Several Danish pension funds are taking measures to reduce the climate impact of their investments, setting new targets and excluding more companies from their portfolios.
The DKK113bn (€15.1bn) pension fund PenSam, which provides pensions for public sector employees, is to invest 10% of its portfolio assets linked to the energy transition by 2025, including such as renewable energy and green listed shares and bonds.
The allocation will equate to DKK8bn of assets in 2025, the fund estimated.
PenSam said it had already acted on its pledge by investing more than DKK500m via two deals in conjunction with an infrastructure partnership it has entered into with Danish pension provider PKA.
Both deals – buying to a wind farm in northern Sweden and investing in two solar parks in California – involved PenSam buying 23% of PKA’s existing stakes in the projects.
Claus Jørgensen, CIO of PenSam, said: “The two investments are the starting point for more green and sustainable investments in PenSam. At the same time, we have turned down investments in fossil fuels as part of our strategy in recent years.”
The provider blacklisted tar sands companies in December 2018 and has excluded a large number of firms engaged in coal energy production since 2016.
PenSam said that it was working in accordance with the recommendations made by the Task Force on Climate-Related Financial Disclosures (TCFD).
“By signing up to the TCFD’s recommendations, we are putting more focus on integrating climate change and the accompanying risks into the investment decisions and the organisation,” said Jørgensen.
Meanwhile, Lærernes Pension, the Danish pension fund for teachers, said it had excluded a number of companies engaged in coal production for energy, arctic drilling for oil and extraction of oil from tar sands.
The divestments come as the fund has moved to lower its tolerance thresholds on how much climate-harming activity an investment may involve.
The pension fund said it would only invest in a company if no more than 5%, rather than 20-25%, of its turnover came from coal production, arctic drilling, tar sands or weapons, among other criteria.
Paul Brüniche-Olsen, chief executive of Lærernes Pension, said: “When we decided on the tolerance limits, we agreed that we should revisit them because all thought some of the tolerance limits were quite high. At the board meeting today, we have just done so and decided to lower most of the tolerance limits.”
Elsewhere, the Danish Pension Fund for Engineers (DIP) and the Lawyers’ and Economists’ Pension Fund (JØP) have also excluded several large oil firms from their portfolios: ExxonMobil, Glencore, Chevron, NovaTek, Sasol, Tatneft, AGL Energy and PetroChina.

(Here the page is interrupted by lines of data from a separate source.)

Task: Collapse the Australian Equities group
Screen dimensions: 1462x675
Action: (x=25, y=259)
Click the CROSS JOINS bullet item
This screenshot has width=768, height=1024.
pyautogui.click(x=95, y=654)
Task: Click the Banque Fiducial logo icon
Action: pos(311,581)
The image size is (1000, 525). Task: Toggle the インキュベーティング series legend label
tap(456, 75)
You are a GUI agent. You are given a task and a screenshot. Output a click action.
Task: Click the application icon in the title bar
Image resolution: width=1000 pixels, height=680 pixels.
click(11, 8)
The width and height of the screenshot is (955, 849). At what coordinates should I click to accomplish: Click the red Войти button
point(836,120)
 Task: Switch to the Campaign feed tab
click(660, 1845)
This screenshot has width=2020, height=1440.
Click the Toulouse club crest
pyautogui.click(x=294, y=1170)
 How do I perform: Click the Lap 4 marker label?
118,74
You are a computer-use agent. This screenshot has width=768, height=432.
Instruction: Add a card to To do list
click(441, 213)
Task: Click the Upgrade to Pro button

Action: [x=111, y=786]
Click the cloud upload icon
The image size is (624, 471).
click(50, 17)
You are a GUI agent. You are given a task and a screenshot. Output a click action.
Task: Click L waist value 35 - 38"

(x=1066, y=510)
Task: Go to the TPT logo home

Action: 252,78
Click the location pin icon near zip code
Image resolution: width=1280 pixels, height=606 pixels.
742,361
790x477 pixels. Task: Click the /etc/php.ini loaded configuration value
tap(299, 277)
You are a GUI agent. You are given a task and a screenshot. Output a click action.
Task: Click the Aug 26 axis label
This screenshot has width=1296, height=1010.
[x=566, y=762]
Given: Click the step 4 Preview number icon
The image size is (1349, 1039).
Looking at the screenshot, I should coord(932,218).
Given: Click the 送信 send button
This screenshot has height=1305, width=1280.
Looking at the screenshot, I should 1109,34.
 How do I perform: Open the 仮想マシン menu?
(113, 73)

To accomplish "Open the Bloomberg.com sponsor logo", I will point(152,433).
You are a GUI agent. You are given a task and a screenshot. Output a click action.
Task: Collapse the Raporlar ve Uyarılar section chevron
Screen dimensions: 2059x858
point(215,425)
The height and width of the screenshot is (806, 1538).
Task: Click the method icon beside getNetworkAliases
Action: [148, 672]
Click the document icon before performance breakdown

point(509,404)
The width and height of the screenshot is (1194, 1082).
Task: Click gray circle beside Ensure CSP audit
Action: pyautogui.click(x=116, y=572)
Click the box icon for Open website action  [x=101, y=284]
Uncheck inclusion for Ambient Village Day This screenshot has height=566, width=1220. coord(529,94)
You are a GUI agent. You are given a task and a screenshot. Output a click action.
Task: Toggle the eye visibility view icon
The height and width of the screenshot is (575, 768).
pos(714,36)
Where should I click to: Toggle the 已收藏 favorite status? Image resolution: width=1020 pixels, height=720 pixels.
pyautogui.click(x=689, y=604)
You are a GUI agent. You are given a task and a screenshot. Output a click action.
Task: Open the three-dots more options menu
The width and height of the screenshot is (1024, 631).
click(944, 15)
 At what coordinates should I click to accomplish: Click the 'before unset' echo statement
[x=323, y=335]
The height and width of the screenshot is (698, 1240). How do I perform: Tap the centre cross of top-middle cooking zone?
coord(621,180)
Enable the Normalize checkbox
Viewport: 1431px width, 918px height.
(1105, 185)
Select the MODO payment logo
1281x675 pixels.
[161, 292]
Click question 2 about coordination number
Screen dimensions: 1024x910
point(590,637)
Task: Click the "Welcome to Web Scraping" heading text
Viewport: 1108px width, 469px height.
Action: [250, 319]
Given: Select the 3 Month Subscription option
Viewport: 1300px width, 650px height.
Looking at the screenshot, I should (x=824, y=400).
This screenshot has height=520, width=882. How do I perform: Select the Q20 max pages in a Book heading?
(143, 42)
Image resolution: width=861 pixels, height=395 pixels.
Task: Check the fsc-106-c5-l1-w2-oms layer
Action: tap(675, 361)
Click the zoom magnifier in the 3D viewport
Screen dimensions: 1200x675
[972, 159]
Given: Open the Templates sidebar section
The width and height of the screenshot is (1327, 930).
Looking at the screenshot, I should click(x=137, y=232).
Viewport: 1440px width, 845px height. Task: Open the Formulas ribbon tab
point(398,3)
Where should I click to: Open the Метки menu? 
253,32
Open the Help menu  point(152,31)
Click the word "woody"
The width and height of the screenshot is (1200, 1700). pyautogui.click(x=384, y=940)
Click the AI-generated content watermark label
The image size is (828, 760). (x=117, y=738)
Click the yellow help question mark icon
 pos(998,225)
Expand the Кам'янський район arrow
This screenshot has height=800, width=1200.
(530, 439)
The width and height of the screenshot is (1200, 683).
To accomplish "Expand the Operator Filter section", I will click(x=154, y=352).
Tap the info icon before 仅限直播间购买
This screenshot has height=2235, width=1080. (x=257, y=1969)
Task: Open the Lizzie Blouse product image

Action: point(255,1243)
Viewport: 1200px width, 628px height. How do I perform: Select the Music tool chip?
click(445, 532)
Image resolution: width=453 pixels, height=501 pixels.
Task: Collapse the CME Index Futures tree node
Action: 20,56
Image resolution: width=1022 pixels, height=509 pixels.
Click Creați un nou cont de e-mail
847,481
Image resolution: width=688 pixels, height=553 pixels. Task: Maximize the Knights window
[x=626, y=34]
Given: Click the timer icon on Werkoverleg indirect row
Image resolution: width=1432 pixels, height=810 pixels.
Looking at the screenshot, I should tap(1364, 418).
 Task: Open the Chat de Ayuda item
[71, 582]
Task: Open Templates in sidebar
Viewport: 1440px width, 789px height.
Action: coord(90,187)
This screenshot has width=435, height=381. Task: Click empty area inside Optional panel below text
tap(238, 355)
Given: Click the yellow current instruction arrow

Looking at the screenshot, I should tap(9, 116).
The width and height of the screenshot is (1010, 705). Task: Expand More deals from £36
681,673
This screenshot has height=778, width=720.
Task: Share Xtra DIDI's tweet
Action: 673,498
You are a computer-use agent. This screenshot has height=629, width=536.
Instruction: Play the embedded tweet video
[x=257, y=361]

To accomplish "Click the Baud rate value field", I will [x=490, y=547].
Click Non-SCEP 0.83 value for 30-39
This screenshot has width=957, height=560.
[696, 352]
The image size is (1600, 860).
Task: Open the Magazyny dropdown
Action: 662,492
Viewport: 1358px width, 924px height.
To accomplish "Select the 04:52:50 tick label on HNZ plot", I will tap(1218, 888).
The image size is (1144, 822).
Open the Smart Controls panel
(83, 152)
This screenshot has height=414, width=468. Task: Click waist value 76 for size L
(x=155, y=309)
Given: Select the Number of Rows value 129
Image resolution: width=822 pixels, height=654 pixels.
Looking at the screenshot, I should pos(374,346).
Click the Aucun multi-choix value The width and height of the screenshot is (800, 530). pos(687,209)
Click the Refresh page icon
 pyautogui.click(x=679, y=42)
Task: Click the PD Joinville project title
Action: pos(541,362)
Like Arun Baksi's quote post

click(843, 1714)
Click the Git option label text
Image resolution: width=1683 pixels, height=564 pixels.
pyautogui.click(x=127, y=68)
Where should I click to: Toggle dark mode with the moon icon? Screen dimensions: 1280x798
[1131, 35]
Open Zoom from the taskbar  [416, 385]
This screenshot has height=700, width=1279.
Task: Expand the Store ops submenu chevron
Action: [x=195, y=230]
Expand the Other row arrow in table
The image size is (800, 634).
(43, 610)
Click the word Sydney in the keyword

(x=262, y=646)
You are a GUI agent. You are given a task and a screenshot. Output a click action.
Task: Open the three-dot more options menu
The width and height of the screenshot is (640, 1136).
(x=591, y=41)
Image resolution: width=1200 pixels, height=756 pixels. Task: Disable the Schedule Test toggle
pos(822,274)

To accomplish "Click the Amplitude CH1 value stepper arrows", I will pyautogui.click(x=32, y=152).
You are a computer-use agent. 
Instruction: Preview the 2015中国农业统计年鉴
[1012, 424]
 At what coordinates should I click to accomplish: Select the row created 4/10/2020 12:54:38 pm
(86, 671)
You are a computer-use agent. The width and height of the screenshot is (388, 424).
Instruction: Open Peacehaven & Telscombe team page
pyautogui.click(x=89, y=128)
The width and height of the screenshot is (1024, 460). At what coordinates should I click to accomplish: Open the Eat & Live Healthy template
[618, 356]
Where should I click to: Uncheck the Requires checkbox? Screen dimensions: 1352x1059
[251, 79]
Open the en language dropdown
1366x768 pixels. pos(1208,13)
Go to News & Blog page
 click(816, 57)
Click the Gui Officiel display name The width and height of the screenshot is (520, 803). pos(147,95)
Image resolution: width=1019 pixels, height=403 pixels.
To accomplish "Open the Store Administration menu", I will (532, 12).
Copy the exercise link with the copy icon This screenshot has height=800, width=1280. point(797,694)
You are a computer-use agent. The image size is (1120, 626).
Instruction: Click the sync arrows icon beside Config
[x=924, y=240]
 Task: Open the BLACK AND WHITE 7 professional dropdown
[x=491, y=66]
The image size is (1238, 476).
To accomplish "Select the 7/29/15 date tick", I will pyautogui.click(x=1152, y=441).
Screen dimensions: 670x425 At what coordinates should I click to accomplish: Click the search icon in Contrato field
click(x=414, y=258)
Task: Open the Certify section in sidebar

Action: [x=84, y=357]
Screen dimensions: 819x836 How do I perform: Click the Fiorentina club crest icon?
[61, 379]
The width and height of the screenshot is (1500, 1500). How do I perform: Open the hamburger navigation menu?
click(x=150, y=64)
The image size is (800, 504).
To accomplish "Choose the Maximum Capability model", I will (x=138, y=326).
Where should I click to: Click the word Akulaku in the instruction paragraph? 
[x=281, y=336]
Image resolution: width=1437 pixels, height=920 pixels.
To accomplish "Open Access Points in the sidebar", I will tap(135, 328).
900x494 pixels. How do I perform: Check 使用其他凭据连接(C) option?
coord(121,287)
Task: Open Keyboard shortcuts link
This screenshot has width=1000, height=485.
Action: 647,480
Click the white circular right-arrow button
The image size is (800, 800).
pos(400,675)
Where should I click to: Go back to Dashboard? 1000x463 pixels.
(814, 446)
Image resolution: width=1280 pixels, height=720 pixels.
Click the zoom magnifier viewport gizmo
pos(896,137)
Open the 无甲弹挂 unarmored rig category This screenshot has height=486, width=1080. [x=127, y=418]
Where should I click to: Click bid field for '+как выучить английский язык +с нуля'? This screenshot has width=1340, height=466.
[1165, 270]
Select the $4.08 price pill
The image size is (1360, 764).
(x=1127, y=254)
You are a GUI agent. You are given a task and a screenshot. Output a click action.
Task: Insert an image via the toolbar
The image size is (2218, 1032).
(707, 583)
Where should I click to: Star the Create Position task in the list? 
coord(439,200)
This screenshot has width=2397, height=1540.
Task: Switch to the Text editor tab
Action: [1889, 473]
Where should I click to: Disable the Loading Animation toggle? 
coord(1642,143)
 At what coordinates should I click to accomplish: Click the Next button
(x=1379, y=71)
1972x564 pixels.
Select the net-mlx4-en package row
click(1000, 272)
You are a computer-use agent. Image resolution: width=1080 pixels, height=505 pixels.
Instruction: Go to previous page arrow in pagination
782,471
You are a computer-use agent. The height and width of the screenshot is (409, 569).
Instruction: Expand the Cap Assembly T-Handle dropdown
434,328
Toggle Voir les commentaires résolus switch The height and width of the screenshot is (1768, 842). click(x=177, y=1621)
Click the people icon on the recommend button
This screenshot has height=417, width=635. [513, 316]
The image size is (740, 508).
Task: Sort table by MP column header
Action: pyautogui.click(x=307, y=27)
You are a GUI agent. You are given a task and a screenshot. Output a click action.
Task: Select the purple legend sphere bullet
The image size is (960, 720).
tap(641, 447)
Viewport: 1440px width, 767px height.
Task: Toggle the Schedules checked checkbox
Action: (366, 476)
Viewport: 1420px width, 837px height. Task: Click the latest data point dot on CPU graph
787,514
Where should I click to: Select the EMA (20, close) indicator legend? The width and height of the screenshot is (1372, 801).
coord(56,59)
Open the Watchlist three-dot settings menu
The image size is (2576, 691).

The funds, which are on the verge of a possible merger and together manage DKK120bn, said the companies did not satisfactorily handle their negative impact on climate change. The divestment decisions were the result of a major analysis started by the funds last autumn.
DIP and JØP said they were both also working in accordance with TCFD recommendations, and began the analysis of their portfolio companies as part of this cooperation.
The funds said they were also in the process of assessing just under 70 firms in their portfolios, all of which were among the 100 largest contributors to future carbon emissions.
The criteria for these assessments will include factors such as whether companies publish information on CO2 emissions, whether they have targets for reducing these, and information about the any possible lobbying activities, said DIP and JØP.